We have known races on profile counters, which can be reproduced by enabling -fsanitize=thread and -fprofile-instr-generate simultaneously on a multi-threaded program. This patch avoids reporting those races by not instrumenting the reads and writes coming from the instruction profiler.

Diff Detail

Event Timeline

zaks.anna updated this revision to Diff 50666.Mar 14 2016, 3:48 PM
zaks.anna retitled this revision from to [tsan] Do not instrument reads/writes to instruction profile counters..
zaks.anna updated this object.
zaks.anna added reviewers: vsk, kcc, dvyukov, kubamracek.
zaks.anna added a subscriber: llvm-commits.
vsk added inline comments.Mar 14 2016, 4:09 PM
lib/ProfileData/InstrProf.cpp
257 ↗(On Diff #50666)

I just realized that this isn't exhaustive. We can end up with loads/stores with non-GEP pointer operands.

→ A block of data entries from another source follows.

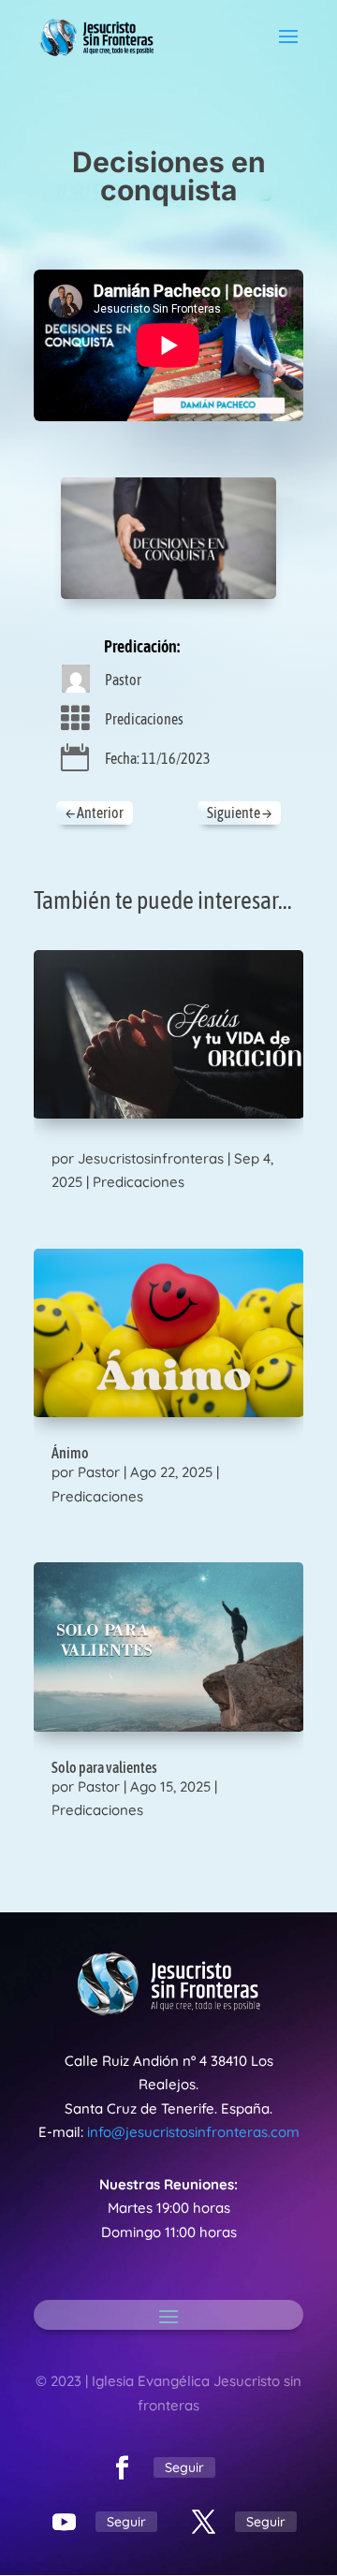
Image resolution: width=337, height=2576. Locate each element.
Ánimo (70, 1452)
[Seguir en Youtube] (64, 2522)
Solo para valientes (104, 1767)
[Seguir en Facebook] (122, 2468)
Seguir (184, 2467)
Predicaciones (144, 718)
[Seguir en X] (204, 2522)
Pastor (123, 679)
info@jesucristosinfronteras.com (193, 2132)
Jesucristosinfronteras (151, 1158)
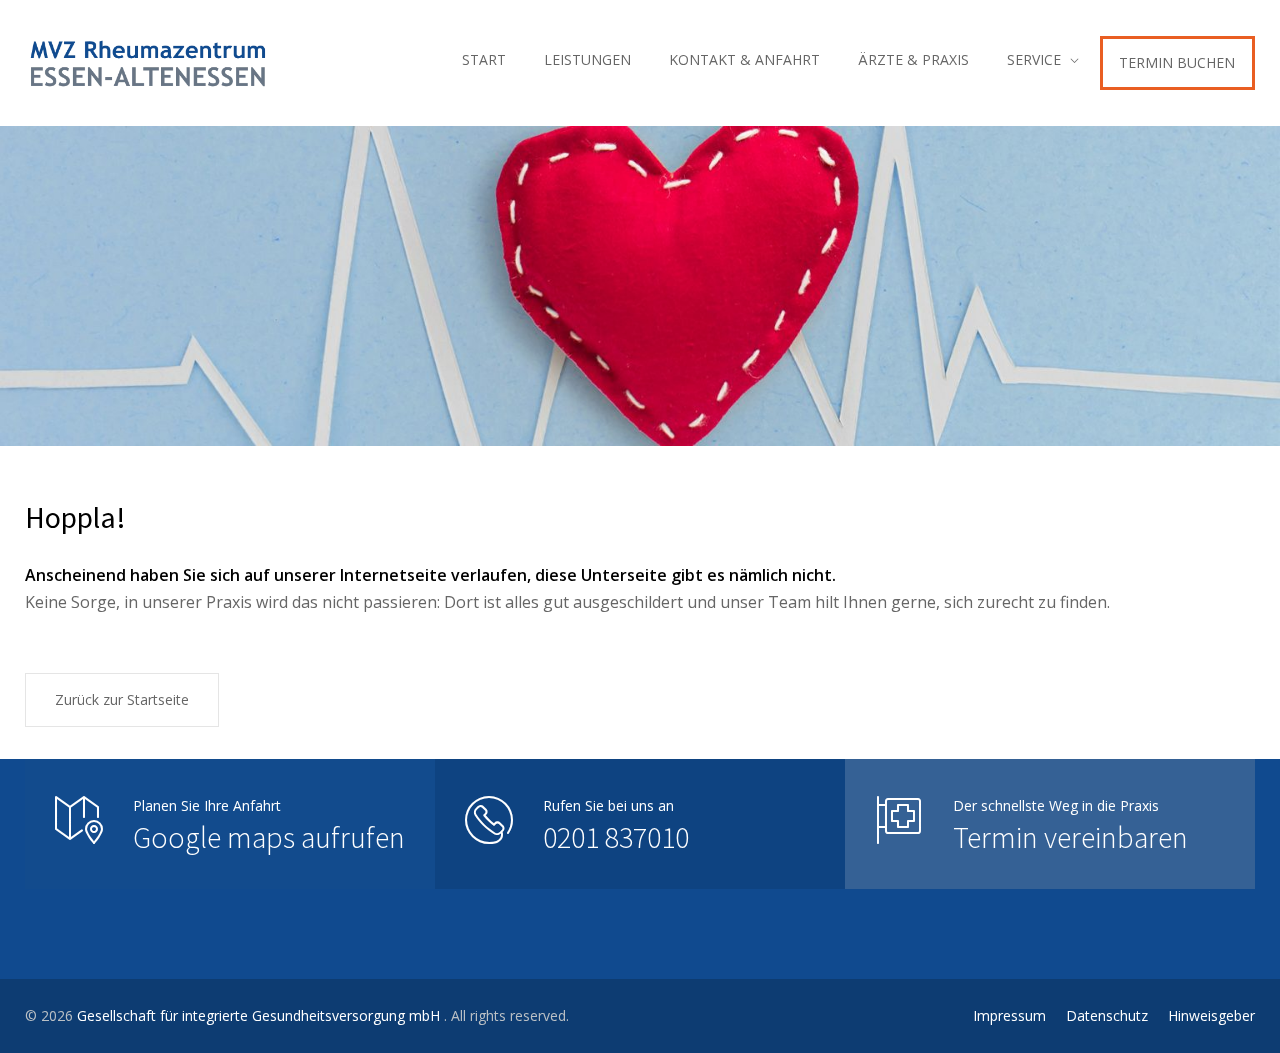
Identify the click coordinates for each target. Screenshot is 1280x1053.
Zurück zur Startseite (122, 699)
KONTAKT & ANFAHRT (744, 59)
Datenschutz (1107, 1015)
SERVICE (1034, 59)
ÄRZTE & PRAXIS (913, 59)
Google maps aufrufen (269, 837)
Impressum (1009, 1015)
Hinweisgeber (1211, 1015)
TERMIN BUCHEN (1177, 62)
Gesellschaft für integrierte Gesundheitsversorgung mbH (260, 1015)
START (484, 59)
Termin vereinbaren (1070, 837)
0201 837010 (616, 837)
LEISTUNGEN (587, 59)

Consider the following example:

% cc -O3 -fprofile-instr-generate -S -emit-llvm -x c - -o -
void foo() {}

int main() {
  for (int I = 0; I < 10; ++I) foo();
}

This produces:

%1 = load <2 x i64>, <2 x i64>* bitcast ([2 x i64]* @__profc_main to <2 x i64>*), align 8
%.promoted3 = load i64, i64* getelementptr inbounds ([1 x i64], [1 x i64]* @__profc_foo, i64 0, i64 0), align 8
%2 = add i64 %.promoted3, 10
%3 = add <2 x i64> %1, <i64 1, i64 10>
store <2 x i64> %3, <2 x i64>* bitcast ([2 x i64]* @__profc_main to <2 x i64>*), align 8
store i64 %2, i64* getelementptr inbounds ([1 x i64], [1 x i64]* @__profc_foo, i64 0, i64 0), align 8

So I think we should add a check like this:

if (auto *BCI = dyn_cast<BitCastInst>(Addr))
  Addr = BCI->getOperand(0);
265 ↗(On Diff #50666)

This is fine, but we can avoid constructing the Triple object if you're ok with doing StringRef(GV->getSection()).endswith(getInstrProfCountersSectionName(/*AddSegment=*/false).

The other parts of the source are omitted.